The personal information of about 4,000 people on the Singapore Art Museum's (SAM) online mailing list was compromised recently, said the art museum yesterday.
The names, e-mail addresses, phone numbers and, in some instances, nationalities of these individuals were illegally published on New Zealand-based storage website mega.co. nz for at least two hours on Nov 5 before the webpage containing the data file was taken down.
It is understood that no identity card numbers or credit card details were involved.
Speaking to reporters after a press conference, Mrs Rosa Daniel, deputy secretary (culture) at the Ministry of Culture, Community and Youth and chief executive officer of the National Heritage Board, said: "We take a very serious view of this incident."
She added: "What it has pointed to is for us to be vigilant and take strong measures to secure our information."
On Nov 4, the Infocomm Development Authority (IDA) got wind of a tweet by an individual named "CtrlSalad" who claimed to have "3.6k" e-mail, numbers, names and IP addresses including the Government's. It also provided the link to the mega.co.nz website.
On Nov 5, IDA informed SAM of CtrlSalad's tweet and that its data might have been illegally published and uploaded on an overseas server.

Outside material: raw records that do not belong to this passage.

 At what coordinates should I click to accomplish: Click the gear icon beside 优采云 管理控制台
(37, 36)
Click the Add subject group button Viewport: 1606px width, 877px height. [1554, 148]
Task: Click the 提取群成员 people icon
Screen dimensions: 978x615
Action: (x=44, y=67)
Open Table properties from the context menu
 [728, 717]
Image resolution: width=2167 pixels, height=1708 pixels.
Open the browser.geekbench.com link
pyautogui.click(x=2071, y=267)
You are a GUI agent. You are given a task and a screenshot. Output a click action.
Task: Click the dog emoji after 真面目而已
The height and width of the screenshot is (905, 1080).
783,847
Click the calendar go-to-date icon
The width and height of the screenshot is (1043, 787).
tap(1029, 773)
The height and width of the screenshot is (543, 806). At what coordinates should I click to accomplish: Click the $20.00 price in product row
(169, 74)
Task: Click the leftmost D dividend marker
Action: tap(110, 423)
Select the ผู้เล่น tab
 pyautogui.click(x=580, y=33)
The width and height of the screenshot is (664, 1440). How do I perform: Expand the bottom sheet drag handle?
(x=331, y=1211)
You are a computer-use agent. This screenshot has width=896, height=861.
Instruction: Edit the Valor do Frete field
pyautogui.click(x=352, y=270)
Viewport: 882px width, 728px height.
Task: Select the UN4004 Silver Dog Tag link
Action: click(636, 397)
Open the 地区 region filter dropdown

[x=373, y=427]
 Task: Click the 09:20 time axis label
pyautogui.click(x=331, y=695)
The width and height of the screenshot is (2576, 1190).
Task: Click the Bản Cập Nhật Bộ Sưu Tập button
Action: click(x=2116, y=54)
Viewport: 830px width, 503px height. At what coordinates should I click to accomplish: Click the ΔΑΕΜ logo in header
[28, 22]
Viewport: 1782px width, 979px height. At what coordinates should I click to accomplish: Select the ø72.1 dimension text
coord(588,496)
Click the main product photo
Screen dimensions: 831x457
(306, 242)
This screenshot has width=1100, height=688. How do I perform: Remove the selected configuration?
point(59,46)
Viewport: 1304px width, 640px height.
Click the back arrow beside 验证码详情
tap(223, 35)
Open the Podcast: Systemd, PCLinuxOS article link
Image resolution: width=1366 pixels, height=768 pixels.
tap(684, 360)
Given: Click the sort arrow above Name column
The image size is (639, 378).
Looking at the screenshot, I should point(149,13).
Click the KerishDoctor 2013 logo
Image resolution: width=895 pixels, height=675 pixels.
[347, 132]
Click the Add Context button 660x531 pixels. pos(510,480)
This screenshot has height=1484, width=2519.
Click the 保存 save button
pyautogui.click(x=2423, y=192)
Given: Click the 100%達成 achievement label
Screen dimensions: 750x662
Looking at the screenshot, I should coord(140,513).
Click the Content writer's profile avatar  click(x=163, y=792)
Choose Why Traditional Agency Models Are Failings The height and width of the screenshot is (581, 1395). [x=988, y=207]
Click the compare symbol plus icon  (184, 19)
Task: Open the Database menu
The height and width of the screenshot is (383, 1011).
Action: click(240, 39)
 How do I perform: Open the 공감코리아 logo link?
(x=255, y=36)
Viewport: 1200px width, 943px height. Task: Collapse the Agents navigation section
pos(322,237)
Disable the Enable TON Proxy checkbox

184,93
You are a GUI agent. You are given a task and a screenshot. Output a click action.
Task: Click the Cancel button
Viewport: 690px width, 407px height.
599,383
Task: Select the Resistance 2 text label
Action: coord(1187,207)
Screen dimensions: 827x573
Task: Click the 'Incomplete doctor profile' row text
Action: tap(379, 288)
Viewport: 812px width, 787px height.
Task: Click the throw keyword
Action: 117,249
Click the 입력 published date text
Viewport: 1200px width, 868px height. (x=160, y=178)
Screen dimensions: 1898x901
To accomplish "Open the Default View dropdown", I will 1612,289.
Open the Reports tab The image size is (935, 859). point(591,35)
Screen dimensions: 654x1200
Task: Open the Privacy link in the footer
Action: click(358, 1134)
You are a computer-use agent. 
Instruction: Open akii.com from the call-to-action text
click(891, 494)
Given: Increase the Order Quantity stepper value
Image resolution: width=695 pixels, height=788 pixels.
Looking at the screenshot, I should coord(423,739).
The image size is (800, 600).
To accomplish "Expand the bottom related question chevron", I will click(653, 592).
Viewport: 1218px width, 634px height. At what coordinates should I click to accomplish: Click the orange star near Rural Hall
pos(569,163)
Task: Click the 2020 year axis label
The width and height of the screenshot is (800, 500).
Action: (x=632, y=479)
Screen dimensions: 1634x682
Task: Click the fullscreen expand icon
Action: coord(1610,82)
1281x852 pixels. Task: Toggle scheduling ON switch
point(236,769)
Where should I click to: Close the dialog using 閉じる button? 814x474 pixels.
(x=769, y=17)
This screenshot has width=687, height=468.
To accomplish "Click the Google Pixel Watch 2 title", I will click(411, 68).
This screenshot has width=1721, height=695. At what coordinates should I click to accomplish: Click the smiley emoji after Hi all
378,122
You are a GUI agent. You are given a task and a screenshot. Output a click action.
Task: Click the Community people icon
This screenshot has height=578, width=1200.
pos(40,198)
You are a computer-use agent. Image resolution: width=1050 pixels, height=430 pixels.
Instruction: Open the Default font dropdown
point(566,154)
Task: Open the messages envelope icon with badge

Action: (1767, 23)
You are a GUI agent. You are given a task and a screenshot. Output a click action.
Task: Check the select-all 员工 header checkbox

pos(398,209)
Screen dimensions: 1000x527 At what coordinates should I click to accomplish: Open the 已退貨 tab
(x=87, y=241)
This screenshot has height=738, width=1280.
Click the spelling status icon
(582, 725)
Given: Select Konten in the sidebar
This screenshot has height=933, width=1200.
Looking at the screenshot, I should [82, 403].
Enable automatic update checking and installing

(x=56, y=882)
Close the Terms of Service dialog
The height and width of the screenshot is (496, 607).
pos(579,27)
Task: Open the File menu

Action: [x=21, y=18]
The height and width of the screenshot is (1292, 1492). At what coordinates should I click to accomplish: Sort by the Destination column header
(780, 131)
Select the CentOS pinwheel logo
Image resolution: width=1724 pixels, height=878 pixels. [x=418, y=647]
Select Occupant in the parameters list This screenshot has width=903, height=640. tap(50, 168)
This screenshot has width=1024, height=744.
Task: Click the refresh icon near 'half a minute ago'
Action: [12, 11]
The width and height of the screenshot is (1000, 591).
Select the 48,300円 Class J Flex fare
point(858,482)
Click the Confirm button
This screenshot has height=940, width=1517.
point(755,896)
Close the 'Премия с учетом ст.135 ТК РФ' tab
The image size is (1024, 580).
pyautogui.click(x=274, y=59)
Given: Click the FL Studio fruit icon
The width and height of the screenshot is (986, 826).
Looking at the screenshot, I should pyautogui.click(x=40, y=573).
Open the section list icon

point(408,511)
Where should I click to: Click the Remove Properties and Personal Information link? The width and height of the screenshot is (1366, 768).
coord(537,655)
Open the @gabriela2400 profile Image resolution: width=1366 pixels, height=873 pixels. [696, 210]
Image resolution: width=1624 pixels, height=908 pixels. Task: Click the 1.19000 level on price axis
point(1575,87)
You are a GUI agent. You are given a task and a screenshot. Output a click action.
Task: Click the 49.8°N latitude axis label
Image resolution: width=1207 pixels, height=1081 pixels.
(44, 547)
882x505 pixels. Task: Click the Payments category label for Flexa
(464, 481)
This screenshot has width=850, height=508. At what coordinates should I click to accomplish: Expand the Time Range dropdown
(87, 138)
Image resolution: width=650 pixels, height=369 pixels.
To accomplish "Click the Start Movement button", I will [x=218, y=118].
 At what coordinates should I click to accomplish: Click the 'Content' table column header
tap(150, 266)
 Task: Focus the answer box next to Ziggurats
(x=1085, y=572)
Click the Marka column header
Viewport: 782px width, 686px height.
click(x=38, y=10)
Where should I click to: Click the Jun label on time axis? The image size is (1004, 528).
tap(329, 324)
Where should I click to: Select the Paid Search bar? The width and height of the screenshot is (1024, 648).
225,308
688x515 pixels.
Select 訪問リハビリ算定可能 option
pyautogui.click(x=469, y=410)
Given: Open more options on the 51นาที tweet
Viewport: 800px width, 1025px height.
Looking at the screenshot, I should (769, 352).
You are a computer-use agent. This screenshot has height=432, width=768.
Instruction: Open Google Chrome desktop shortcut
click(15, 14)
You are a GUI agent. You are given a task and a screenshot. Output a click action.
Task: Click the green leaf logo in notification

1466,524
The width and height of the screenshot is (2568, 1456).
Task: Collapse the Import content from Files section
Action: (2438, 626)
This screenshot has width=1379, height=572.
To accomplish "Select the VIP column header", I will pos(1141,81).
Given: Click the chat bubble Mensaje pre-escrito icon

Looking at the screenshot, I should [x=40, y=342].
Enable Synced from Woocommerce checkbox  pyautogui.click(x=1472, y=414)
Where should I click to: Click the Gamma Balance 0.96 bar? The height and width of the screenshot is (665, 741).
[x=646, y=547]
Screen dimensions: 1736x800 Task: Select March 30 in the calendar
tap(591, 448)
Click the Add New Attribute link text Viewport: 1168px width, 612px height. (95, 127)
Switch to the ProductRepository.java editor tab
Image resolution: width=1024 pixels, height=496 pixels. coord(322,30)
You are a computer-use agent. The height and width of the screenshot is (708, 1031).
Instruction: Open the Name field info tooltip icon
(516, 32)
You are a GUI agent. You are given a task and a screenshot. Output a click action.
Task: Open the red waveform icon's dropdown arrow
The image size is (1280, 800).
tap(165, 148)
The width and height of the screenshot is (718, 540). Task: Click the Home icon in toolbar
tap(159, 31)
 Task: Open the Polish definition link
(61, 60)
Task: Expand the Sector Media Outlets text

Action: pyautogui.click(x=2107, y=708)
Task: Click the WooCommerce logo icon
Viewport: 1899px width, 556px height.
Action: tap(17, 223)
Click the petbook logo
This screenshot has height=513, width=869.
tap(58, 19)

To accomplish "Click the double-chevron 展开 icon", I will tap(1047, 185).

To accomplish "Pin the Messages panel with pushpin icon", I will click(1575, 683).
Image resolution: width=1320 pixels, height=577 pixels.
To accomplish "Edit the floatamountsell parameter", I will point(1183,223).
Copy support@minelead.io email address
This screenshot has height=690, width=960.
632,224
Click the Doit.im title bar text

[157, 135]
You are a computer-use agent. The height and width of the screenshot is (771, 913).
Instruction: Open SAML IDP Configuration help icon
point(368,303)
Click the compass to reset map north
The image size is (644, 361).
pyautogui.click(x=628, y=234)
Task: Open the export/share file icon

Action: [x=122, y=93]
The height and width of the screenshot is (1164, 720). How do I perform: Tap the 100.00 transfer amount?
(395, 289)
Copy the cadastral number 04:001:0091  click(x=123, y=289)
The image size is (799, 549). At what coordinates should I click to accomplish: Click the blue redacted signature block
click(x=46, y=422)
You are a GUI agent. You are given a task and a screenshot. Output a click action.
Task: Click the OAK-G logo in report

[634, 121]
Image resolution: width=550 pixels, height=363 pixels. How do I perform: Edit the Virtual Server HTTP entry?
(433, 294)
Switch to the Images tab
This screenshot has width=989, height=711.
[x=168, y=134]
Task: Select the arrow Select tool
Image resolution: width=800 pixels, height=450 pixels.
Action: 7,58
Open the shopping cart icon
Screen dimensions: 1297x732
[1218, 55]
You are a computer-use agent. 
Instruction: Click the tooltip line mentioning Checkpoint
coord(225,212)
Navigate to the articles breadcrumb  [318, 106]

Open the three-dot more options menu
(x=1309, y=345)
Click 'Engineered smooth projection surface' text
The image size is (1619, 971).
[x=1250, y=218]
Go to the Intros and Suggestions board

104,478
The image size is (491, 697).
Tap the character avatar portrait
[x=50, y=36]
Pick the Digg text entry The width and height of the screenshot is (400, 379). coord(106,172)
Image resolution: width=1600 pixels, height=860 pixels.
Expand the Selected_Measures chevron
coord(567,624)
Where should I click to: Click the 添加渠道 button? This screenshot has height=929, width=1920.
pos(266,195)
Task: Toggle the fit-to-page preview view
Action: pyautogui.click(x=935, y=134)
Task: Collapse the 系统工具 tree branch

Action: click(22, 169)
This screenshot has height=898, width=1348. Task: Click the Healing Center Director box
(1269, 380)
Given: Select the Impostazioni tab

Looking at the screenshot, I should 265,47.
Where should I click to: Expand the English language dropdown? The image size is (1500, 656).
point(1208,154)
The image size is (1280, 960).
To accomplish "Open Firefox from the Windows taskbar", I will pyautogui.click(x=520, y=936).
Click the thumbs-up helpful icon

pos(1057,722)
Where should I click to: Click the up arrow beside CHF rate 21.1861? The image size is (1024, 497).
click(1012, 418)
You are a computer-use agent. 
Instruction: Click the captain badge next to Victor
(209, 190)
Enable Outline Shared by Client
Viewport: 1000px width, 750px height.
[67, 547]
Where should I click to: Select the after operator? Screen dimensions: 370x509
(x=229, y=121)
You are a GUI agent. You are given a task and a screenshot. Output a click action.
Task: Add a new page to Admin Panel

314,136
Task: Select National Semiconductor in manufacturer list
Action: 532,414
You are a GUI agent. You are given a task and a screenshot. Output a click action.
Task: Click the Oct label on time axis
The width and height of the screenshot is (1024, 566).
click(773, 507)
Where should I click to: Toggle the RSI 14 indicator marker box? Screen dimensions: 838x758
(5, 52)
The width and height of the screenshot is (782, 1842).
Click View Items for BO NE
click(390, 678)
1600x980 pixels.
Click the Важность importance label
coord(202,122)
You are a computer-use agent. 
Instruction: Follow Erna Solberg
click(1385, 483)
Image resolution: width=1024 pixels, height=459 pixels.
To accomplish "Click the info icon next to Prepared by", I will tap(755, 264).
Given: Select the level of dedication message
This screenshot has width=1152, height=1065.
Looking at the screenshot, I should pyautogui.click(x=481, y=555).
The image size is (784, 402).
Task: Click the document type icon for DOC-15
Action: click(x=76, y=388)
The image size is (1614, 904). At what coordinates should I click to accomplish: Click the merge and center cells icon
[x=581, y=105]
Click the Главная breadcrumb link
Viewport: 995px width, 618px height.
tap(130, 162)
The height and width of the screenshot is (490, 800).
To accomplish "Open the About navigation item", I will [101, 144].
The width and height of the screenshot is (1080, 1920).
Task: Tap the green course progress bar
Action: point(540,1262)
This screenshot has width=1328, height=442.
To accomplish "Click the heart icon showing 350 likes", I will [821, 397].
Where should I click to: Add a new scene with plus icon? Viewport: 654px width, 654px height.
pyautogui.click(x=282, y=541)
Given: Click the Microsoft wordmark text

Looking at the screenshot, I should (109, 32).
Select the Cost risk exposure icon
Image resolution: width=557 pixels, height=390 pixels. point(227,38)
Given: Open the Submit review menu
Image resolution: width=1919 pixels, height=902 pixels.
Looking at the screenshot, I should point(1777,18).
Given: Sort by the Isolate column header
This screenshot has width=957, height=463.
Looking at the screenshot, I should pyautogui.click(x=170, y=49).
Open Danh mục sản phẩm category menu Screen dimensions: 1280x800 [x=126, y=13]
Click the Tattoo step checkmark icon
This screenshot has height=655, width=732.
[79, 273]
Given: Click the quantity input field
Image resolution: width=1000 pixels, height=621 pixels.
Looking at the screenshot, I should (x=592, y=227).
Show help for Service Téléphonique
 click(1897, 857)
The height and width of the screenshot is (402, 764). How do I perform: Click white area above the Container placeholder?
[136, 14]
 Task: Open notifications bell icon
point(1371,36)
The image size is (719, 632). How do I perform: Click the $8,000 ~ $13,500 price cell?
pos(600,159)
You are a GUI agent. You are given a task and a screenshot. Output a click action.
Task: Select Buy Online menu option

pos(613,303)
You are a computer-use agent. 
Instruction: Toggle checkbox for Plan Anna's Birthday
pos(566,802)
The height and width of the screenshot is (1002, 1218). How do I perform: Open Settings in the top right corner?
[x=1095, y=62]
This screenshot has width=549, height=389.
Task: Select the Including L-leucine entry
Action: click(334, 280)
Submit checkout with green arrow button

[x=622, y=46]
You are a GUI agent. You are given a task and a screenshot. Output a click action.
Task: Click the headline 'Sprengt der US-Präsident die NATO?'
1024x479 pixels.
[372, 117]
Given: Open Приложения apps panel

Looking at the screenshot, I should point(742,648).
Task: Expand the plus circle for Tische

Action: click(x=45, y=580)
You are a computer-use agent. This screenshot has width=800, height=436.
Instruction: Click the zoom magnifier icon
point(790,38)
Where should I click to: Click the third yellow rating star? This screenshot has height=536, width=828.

The museum immediately lodged a police report and removed the data file stored on SAM's website.
Another tweet on Nov 5 which might have been deleted said: "Oh I love being me! Should I release the Singapore Database I've been sitting on? Hmmm... in the name of @RaptorSwagger and #TheSwagWagon."
It is not clear whether CtrlSalad is in Singapore or elsewhere but The Swag Wagon appears to be a hackers' group.
Police are working with SAM and the National Heritage Board to investigate the incident, and are not ruling out any possibilities including hacking. The Straits Times understands that police are also questioning those who had access to the compromised data.
Nov 5 was Guy Fawkes' Day, which someone claiming to be from the global hackers' group Anonymous had threatened to mark with cyber attacks on Singapore.
SAM said it was unable to alert the public earlier as investigating agencies needed time to "verify and establish the extent of the incident". The museum began contacting affected individuals yesterday to inform them of the illegally published information. These people had attended SAM's events in 2011 and 2013.
In a copy of its e-mail obtained by The Straits Times, SAM said it "sincerely apologised for what happened" and that it has "taken measures to step up our cyber security to prevent future occurrence of such incidents".
The Straits Times understands SAM has conducted back-end checks to harden systems where possible. Additional safeguards are being put in place, such as more regular vulnerability scanning of servers and applications.
SAM has also removed an online form asking subscribers for their details, and will now have subscribers e-mail them directly. The data will be stored in "more secure data centres".
The compromised data had been stored on a SAM server which runs the museum's website.
"This is a convenient way of storing data but it would be much better if institutions store personal data of customers in a separate server with more layers of defence," said the co-chair of the Cyber Security Awareness Alliance, Ms Shirley Wong.